▸ **Your task**
Return every line of the data below without any change, keeping the original order.

▸ **Source data**
— BEGIN —

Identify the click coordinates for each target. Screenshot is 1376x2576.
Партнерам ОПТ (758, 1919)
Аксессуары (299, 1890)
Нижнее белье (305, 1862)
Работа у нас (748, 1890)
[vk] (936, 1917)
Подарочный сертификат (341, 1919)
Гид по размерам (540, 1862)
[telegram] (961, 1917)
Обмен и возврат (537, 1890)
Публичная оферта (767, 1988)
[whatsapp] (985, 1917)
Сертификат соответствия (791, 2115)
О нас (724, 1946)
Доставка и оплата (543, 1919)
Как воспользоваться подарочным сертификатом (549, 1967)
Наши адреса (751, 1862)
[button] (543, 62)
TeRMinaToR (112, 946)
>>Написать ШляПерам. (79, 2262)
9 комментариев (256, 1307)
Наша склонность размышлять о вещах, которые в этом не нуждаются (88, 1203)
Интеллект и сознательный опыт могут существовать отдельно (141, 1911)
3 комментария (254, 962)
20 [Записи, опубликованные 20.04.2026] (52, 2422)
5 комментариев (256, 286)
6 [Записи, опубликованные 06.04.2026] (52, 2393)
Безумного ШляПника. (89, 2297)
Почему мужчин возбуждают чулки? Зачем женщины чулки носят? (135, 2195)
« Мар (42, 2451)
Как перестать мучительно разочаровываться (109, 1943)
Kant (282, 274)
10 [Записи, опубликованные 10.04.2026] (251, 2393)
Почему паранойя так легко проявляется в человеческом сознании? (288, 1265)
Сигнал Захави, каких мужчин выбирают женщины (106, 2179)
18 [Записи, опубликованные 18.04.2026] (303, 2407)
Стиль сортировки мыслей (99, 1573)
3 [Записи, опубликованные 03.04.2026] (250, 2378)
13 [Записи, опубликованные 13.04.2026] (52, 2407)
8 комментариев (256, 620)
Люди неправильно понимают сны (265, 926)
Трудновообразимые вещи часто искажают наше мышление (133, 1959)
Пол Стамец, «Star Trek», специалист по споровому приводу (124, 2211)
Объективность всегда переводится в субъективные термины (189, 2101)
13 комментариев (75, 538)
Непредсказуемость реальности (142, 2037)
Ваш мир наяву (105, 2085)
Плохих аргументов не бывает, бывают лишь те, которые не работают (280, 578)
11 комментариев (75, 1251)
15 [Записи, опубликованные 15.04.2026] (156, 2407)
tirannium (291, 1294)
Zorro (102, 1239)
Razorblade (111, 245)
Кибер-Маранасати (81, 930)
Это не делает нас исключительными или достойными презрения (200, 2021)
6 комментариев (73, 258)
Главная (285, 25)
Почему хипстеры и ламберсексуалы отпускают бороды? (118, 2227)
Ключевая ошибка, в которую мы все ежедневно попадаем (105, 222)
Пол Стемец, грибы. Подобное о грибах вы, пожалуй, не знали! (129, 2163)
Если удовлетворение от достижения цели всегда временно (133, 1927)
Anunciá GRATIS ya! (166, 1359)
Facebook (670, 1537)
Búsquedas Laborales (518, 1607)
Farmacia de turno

— END —

▸ **Written reply**
Identify the click coordinates for each target. Screenshot is 1376x2576.
Партнерам ОПТ (758, 1919)
Аксессуары (299, 1890)
Нижнее белье (305, 1862)
Работа у нас (748, 1890)
[vk] (936, 1917)
Подарочный сертификат (341, 1919)
Гид по размерам (540, 1862)
[telegram] (961, 1917)
Обмен и возврат (537, 1890)
Публичная оферта (767, 1988)
[whatsapp] (985, 1917)
Сертификат соответствия (791, 2115)
О нас (724, 1946)
Доставка и оплата (543, 1919)
Как воспользоваться подарочным сертификатом (549, 1967)
Наши адреса (751, 1862)
[button] (543, 62)
TeRMinaToR (112, 946)
>>Написать ШляПерам. (79, 2262)
9 комментариев (256, 1307)
Наша склонность размышлять о вещах, которые в этом не нуждаются (88, 1203)
Интеллект и сознательный опыт могут существовать отдельно (141, 1911)
3 комментария (254, 962)
20 [Записи, опубликованные 20.04.2026] (52, 2422)
5 комментариев (256, 286)
6 [Записи, опубликованные 06.04.2026] (52, 2393)
Безумного ШляПника. (89, 2297)
Почему мужчин возбуждают чулки? Зачем женщины чулки носят? (135, 2195)
« Мар (42, 2451)
Как перестать мучительно разочаровываться (109, 1943)
Kant (282, 274)
10 [Записи, опубликованные 10.04.2026] (251, 2393)
Почему паранойя так легко проявляется в человеческом сознании? (288, 1265)
Сигнал Захави, каких мужчин выбирают женщины (106, 2179)
18 [Записи, опубликованные 18.04.2026] (303, 2407)
Стиль сортировки мыслей (99, 1573)
3 [Записи, опубликованные 03.04.2026] (250, 2378)
13 [Записи, опубликованные 13.04.2026] (52, 2407)
8 комментариев (256, 620)
Люди неправильно понимают сны (265, 926)
Трудновообразимые вещи часто искажают наше мышление (133, 1959)
Пол Стамец, «Star Trek», специалист по споровому приводу (124, 2211)
Объективность всегда переводится в субъективные термины (189, 2101)
13 комментариев (75, 538)
Непредсказуемость реальности (142, 2037)
Ваш мир наяву (105, 2085)
Плохих аргументов не бывает, бывают лишь те, которые не работают (280, 578)
11 комментариев (75, 1251)
15 [Записи, опубликованные 15.04.2026] (156, 2407)
tirannium (291, 1294)
Zorro (102, 1239)
Razorblade (111, 245)
Кибер-Маранасати (81, 930)
Это не делает нас исключительными или достойными презрения (200, 2021)
6 комментариев (73, 258)
Главная (285, 25)
Почему хипстеры и ламберсексуалы отпускают бороды? (118, 2227)
Ключевая ошибка, в которую мы все ежедневно попадаем (105, 222)
Пол Стемец, грибы. Подобное о грибах вы, пожалуй, не знали! (129, 2163)
Если удовлетворение от достижения цели всегда временно (133, 1927)
Anunciá GRATIS ya! (166, 1359)
Facebook (670, 1537)
Búsquedas Laborales (518, 1607)
Farmacia de turno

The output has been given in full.